Second, they said the advert was a 'mere puff', not meant to have any legal consequences are understood not to by the public. In my opinion, they should have just stopped at claiming it would cure influenza, and exclude the reward part to avoid legal mess. They dug an even deeper hole for themselves when they deposited $1000 in Alliance Bank to 'show their sincerity'. This argument was then refuted by the court because it was obvious that an offer had been made to the world and the company is liable to fulfill the promises made. A contract was birthed when the ball was purchased and used.

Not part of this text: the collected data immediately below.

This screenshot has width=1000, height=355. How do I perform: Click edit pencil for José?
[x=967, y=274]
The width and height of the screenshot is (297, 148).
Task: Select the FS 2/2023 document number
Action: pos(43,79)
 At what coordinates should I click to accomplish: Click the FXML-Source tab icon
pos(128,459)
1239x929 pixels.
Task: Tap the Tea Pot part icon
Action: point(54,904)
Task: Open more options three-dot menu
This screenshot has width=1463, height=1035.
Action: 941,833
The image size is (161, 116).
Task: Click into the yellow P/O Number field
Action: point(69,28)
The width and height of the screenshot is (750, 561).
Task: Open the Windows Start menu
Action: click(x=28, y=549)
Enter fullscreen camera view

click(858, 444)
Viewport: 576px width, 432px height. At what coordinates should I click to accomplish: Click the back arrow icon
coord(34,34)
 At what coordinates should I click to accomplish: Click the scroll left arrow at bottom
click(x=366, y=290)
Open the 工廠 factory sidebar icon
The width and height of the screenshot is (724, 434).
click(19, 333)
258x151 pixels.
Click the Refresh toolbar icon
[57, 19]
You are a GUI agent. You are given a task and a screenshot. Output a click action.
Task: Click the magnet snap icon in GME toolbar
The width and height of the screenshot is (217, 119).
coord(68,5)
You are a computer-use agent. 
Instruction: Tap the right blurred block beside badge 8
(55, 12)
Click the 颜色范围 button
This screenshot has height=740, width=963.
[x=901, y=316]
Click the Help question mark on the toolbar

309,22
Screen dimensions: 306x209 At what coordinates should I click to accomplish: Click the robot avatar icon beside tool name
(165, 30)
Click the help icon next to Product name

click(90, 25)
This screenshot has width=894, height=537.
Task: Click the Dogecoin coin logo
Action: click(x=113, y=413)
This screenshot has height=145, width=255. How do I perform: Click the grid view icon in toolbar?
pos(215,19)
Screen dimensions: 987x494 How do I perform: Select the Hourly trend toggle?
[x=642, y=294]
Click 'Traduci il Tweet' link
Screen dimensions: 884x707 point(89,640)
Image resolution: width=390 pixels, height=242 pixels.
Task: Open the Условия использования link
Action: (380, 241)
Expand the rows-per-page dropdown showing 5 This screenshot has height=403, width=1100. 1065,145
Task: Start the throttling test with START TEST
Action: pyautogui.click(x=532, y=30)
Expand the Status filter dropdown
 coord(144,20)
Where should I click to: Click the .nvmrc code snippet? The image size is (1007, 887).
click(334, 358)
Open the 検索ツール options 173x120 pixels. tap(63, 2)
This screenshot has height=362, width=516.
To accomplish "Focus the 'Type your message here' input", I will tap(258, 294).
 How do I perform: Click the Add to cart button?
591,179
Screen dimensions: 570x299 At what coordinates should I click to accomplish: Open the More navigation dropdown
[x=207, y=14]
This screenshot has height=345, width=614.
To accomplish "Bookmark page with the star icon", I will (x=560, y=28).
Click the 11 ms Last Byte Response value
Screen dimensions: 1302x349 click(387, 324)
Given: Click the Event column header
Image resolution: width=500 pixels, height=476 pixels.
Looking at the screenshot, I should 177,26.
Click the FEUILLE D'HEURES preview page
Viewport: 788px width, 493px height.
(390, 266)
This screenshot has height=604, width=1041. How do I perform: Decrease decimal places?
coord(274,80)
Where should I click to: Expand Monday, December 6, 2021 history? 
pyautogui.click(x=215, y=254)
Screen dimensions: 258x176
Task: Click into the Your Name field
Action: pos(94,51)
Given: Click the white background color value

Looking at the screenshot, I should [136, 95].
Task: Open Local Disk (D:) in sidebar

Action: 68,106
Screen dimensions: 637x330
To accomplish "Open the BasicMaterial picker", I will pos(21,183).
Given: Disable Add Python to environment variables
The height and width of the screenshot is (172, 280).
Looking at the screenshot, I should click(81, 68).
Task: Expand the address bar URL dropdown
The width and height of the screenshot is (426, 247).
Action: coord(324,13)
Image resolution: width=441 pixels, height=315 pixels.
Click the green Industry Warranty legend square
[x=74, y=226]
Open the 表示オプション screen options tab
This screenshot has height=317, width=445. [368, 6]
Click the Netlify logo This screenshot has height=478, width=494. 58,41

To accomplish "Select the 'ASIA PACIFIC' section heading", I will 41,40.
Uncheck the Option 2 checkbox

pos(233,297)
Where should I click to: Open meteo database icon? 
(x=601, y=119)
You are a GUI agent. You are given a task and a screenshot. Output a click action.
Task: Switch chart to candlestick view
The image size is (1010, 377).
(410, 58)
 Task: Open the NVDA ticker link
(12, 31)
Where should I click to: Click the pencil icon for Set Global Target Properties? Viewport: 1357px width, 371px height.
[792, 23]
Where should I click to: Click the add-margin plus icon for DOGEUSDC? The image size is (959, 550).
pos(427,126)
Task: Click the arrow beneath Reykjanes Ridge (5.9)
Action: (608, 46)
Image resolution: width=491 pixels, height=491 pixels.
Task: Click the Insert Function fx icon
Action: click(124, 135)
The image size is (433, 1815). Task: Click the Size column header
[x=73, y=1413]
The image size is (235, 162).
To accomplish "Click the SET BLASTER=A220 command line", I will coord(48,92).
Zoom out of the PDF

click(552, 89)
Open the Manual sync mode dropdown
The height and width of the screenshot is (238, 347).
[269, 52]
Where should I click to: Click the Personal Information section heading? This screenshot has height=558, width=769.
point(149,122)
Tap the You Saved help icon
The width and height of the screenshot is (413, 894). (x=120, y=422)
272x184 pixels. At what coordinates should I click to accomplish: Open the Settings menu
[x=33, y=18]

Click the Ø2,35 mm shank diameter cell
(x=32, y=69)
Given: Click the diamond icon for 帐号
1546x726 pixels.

Thirdly, they argued that such an offer could not have possibly to be made to the entire world. The court once again refuted this argument by stating that if the offer was clear and to a group, anyone abiding the terms could be deemed to have accepted it. It applied to persons who have used the ball for fortnight prior and after the advertisement was posted in the newspaper. There was no need for those accepting to say who they were when accepting the offer. One of the judges, Lord Bowen, put it like this: "If I advertise to the world that my dog is lost, and that anybody who brings the dog to a particular place will be paid some money, are all the police or other persons whose business it is to find lost dogs to be expected to sit down and write me a note saying that they have accepted my proposal?"

The appeal was then dismissed with Mrs Carlill winning the appeal hands down. This case changed the face of law with the creation of unilateral agreement, and served as a constant reminder to companies to not be vague and deceitful.